For the trustbusters, the challenge is much more daunting. The current approach — splitting companies, and oversight of what can and can’t be integrated — is shortsighted and doesn’t address the root problem. Splitting a company doesn’t bring any real relief for the users in the short term, since we’re stuck in whatever applications we were using. And close oversight results in disastrously stifling and expensive government regulation. It risks curtailing the innovation that comes from integrating formerly disparate components, and destroying the benefits that standardization brings to such a complex industry.

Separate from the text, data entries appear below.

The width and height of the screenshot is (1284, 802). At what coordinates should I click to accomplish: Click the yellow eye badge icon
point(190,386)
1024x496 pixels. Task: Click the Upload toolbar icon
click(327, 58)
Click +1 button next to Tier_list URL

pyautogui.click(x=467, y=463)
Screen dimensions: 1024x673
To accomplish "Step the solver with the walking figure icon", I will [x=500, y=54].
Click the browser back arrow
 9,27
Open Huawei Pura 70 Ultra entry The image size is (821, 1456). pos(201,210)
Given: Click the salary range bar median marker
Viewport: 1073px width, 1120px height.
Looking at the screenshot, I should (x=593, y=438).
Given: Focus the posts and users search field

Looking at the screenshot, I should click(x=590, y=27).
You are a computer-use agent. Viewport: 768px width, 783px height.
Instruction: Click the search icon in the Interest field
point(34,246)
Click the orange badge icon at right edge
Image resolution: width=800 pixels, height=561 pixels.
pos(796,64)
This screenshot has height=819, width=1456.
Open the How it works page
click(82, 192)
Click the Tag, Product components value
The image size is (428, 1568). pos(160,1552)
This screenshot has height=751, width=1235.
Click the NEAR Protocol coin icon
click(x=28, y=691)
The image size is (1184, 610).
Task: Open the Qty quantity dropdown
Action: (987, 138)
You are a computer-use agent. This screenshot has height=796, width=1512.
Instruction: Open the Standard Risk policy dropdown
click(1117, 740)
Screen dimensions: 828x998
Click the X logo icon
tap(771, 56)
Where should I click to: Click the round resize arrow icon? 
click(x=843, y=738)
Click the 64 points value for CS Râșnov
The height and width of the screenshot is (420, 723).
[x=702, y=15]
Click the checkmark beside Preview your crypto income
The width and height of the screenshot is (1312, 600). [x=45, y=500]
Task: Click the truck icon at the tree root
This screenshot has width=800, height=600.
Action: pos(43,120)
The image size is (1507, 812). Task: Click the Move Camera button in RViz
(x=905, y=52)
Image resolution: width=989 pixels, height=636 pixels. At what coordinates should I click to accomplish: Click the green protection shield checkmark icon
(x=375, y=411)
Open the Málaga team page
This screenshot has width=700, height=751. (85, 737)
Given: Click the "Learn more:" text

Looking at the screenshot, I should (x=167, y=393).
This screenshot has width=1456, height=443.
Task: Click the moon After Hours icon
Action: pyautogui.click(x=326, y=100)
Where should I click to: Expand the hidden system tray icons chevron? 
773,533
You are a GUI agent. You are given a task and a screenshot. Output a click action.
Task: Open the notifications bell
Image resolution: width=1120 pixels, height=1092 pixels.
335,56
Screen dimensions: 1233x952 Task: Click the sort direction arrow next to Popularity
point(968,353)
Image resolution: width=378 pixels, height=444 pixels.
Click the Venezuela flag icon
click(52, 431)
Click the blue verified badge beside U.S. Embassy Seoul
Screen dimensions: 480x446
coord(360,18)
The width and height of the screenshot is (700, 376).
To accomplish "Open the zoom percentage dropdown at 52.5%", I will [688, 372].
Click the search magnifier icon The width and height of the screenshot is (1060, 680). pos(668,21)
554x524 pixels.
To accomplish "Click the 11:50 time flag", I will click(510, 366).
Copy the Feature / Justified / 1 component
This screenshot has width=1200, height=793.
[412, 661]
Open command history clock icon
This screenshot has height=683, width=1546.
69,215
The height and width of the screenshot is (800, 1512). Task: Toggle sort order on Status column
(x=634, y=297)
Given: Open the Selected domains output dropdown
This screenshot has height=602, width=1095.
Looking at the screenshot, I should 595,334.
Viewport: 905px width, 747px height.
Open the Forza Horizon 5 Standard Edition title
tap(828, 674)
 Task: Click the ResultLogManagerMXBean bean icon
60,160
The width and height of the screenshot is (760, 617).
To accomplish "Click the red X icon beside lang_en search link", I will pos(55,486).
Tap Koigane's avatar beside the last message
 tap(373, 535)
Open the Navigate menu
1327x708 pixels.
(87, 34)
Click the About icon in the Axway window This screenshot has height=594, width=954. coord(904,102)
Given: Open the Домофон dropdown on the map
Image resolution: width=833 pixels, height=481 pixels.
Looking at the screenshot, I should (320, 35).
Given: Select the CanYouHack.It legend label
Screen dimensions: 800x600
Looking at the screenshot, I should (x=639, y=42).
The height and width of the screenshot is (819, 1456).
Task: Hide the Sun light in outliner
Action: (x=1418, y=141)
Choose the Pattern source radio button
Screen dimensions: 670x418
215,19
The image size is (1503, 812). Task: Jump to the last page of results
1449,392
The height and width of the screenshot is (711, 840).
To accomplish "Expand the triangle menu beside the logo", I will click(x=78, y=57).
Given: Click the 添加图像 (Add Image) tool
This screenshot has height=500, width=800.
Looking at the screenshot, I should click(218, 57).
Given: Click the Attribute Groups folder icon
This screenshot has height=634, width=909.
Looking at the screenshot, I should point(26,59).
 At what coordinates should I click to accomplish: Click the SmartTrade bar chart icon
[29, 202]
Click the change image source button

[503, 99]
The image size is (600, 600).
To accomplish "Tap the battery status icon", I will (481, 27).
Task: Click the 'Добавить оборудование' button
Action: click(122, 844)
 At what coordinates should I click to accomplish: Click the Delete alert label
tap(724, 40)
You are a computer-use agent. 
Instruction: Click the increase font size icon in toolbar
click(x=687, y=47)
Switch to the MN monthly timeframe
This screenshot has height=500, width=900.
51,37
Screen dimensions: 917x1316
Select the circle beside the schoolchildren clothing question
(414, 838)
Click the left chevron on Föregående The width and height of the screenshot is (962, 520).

The focus for those who favor intervention should be on the advancement and accurate publishing of complete APIs, protocols and formats, and enforcing adherence to such. Similar to the patent system, the innovator who establishes the market (be it AOL for instant messaging or eBay for auction trading) can use a proprietary API or file format for a period of time. But once the market has matured, it must publish and adhere to open standards. The extreme case — complete forced open-source — exposes the APIs, but at the ruinous cost of allowing no differentiation between products. Forcing open standards at the interface where applications and files meet at least provides interoperability and allows vendors to once again compete for the user’s loyalty. It’s not completely fair to the winners of software monopoly, but it protects users, provides choice and removes the “Go Directly to Jail” alternative from the industry.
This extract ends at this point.